PROVIDED PASSAGE

○ ○ ○ ○ ○

I remember the aroma of warm cinnamon twists coming from my mother's kitchen. Now my family enjoys my mom's recipe. Of course, I've experimented with it and use yogurt instead of sour cream. -Kristin Hammill, New York, New York
Provided by Taste of Home
Time 1h
Yield 2 dozen.
Number Of Ingredients 10
Steps:
- In a large bowl, combine the yeast, salt and 2-1/2 cups flour. In a small saucepan, heat the butter, yogurt and water to 120°-130°; add to dry ingredients. Beat on medium speed for 2 minutes., Add the eggs, vanilla and 1/2 cup flour; beat 2 minutes longer. Stir in enough remaining flour to form a stiff dough. Do not knead. Cover and refrigerate for 2 hours or overnight., Combine sugar and cinnamon; set aside. Punch dough down. On a lightly floured surface, roll dough into a 12x9 in. rectangle. Sprinkle 3 tablespoons cinnamon sugar over dough; fold into thirds. Give dough a quarter turn and repeat rolling, sugaring and folding three more times., Roll into a 12x6-in rectangle. Cut into twenty-four 1/2-in.-wide strips; twist. Place on greased baking sheets. Cover and let rise until doubled, about 30 minutes. Bake at 350° for 14-18 minutes or until golden brown. Immediately remove from pans to wire racks to cool.

○ ○ ○ ○ ○

DATASET ENTRIES
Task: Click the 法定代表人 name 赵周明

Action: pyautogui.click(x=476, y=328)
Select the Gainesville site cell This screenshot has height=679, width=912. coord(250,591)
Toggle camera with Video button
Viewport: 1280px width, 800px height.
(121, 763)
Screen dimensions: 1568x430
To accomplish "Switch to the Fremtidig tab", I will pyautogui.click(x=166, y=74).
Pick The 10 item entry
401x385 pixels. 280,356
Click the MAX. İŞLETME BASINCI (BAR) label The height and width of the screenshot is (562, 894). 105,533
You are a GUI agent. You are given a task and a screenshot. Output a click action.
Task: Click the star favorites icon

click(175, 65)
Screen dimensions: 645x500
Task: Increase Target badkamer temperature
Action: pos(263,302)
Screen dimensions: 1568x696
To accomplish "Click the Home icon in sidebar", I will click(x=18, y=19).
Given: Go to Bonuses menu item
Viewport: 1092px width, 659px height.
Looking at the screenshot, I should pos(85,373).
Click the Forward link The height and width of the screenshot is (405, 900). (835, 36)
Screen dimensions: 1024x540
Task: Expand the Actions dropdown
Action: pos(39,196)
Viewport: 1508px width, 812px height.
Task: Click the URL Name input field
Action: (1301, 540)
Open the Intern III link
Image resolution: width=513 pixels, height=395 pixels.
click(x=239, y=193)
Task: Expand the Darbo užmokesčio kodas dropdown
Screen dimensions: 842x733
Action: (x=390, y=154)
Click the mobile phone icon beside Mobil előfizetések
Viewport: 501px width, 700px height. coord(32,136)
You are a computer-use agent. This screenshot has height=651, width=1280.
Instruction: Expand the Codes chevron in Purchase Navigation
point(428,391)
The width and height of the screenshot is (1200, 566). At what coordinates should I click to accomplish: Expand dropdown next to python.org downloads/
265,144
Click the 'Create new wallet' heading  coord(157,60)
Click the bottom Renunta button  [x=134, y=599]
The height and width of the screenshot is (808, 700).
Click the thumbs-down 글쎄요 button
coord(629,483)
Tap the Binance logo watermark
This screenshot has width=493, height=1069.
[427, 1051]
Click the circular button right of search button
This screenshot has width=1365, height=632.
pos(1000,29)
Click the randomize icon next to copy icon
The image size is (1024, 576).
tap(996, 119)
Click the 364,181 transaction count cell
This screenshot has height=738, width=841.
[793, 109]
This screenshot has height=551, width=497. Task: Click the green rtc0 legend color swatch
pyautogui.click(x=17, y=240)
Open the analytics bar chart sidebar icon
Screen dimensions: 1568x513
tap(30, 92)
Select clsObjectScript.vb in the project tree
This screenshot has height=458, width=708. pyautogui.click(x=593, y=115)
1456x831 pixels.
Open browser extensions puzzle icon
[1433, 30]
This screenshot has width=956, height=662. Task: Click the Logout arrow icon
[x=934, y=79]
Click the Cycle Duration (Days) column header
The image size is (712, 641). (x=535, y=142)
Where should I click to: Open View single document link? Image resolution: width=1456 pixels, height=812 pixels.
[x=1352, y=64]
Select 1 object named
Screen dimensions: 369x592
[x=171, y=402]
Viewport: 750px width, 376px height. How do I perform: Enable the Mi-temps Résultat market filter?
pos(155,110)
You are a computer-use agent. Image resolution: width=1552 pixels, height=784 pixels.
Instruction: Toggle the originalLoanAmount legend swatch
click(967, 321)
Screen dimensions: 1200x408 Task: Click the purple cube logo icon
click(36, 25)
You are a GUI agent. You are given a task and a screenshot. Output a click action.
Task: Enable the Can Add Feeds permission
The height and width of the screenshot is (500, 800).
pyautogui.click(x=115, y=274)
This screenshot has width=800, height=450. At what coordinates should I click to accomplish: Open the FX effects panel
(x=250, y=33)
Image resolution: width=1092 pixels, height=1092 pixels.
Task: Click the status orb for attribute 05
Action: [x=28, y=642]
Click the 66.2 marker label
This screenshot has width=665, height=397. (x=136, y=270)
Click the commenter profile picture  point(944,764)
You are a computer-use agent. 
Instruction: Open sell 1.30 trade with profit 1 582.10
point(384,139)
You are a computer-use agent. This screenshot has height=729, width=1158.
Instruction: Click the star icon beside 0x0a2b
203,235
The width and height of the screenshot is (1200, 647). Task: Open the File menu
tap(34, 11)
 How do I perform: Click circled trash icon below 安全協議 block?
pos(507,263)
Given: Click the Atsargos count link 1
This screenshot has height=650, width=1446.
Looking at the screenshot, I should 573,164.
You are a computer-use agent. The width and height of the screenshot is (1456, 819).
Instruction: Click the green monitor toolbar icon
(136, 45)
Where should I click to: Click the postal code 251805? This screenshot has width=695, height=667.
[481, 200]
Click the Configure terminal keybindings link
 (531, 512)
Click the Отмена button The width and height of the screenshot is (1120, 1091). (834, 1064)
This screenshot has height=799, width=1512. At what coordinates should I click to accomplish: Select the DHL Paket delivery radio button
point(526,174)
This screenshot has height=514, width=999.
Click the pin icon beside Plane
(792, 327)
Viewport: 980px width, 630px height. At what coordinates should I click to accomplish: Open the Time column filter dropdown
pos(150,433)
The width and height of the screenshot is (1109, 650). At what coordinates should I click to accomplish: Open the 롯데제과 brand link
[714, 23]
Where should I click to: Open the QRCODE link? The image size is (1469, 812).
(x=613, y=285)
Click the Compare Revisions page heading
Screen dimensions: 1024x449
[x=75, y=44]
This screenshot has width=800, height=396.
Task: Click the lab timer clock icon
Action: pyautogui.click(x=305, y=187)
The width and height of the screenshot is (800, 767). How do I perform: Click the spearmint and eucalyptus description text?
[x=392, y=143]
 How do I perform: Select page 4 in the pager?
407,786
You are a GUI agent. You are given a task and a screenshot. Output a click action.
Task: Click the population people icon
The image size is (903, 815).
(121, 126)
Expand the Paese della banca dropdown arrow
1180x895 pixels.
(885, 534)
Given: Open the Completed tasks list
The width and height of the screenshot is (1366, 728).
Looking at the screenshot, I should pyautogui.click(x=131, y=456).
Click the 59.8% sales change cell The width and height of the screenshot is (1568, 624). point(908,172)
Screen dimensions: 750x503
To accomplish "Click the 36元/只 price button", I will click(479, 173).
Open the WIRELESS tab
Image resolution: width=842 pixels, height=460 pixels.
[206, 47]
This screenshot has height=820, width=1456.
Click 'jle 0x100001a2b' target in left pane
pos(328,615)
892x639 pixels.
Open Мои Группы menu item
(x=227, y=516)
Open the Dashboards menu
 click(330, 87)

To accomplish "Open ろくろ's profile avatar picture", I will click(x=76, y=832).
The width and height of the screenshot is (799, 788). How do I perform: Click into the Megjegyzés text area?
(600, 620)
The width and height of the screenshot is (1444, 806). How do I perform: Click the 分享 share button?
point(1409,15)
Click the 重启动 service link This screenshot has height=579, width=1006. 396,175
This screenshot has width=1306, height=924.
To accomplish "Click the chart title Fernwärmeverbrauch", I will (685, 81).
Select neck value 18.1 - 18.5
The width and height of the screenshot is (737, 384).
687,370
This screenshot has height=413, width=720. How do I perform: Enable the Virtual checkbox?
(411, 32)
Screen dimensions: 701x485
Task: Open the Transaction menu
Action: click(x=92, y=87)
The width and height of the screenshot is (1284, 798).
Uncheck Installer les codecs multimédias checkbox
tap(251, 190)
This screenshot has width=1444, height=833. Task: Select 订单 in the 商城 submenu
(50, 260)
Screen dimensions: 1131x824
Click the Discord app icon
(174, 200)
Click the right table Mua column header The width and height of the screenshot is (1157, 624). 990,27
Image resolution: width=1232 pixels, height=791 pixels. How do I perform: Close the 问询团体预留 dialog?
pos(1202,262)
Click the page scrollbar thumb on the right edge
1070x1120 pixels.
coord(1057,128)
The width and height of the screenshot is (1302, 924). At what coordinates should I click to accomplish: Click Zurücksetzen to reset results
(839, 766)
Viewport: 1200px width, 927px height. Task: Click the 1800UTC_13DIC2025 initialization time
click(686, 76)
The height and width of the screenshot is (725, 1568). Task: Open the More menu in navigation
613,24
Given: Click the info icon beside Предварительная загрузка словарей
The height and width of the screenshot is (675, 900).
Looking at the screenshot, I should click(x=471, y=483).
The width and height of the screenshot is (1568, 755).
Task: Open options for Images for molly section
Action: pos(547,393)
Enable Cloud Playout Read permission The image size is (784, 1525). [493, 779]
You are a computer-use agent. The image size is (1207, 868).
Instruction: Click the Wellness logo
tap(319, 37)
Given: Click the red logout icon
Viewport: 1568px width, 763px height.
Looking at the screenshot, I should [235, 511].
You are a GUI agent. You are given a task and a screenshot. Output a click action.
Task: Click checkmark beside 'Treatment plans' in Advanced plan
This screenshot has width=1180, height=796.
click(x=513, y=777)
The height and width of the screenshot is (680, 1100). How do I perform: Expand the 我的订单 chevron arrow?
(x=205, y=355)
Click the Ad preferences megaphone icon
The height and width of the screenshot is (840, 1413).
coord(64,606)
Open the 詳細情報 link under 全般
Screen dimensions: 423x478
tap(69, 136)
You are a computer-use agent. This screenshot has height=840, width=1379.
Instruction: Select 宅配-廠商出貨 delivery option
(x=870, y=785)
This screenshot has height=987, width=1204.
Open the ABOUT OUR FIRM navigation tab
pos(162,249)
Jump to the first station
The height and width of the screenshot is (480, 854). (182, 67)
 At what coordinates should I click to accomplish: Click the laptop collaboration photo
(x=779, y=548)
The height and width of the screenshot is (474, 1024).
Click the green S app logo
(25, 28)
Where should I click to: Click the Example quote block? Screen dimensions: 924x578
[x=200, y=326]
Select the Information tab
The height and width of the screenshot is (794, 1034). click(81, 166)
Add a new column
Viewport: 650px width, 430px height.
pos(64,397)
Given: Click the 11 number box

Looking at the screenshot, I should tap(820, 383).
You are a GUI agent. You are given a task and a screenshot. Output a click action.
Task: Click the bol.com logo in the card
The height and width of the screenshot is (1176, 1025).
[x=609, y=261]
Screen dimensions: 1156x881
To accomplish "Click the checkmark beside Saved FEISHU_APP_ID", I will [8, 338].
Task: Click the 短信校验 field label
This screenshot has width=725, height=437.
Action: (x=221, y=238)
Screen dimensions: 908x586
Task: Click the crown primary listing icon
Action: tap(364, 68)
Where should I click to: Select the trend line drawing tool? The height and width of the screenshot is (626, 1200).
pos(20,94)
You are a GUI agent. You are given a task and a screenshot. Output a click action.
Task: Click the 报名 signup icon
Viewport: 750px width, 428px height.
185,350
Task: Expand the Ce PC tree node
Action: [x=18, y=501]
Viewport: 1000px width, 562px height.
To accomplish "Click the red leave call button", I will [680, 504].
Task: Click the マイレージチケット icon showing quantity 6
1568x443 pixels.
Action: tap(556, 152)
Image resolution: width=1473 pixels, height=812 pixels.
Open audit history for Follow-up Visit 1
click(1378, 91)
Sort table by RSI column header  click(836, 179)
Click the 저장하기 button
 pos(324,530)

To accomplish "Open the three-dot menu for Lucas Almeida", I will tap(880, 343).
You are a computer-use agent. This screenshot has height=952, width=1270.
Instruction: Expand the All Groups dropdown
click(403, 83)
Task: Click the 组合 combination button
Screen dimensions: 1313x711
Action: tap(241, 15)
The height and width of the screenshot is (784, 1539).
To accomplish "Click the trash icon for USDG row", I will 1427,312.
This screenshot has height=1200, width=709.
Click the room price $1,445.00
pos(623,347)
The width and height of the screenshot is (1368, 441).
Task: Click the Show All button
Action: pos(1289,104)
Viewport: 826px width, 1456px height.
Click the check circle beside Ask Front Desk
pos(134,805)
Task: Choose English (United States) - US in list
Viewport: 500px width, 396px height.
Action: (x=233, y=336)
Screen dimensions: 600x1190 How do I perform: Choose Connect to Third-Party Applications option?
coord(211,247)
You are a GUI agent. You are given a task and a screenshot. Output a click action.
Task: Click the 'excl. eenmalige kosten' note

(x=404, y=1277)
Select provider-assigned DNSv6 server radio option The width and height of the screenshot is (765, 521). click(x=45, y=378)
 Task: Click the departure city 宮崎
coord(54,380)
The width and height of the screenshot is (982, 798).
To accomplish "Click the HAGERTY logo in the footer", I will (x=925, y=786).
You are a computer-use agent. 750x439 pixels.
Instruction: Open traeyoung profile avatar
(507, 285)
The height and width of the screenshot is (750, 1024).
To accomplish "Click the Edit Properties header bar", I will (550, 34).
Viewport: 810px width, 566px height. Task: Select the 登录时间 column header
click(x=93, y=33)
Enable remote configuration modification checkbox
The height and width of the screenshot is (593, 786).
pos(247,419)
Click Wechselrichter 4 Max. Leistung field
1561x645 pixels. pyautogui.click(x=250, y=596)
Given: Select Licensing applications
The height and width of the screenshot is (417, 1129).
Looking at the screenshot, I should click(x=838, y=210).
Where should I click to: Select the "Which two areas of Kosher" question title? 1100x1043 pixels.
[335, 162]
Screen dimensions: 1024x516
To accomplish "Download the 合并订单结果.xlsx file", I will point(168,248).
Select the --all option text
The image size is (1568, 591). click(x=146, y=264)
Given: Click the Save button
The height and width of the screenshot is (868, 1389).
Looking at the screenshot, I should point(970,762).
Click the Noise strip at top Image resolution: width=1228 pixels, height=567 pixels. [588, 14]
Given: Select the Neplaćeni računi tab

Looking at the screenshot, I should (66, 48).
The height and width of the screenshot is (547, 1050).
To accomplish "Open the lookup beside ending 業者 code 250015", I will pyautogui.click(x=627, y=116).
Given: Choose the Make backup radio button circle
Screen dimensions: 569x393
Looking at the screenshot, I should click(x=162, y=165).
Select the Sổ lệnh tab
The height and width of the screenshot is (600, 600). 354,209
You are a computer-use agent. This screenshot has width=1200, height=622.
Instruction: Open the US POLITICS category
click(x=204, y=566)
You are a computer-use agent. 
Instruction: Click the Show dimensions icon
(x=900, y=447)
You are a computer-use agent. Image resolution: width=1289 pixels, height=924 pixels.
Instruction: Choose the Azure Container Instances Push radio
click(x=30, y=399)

○ ○ ○ ○ ○

YOUR INSTRUCTIONS
Reproduce the stretch of the cinnamon twists recipe above from "I remember the" through "Yield 2 dozen.".

SOLVED PROBLEM
I remember the aroma of warm cinnamon twists coming from my mother's kitchen. Now my family enjoys my mom's recipe. Of course, I've experimented with it and use yogurt instead of sour cream. -Kristin Hammill, New York, New York
Provided by Taste of Home
Time 1h
Yield 2 dozen.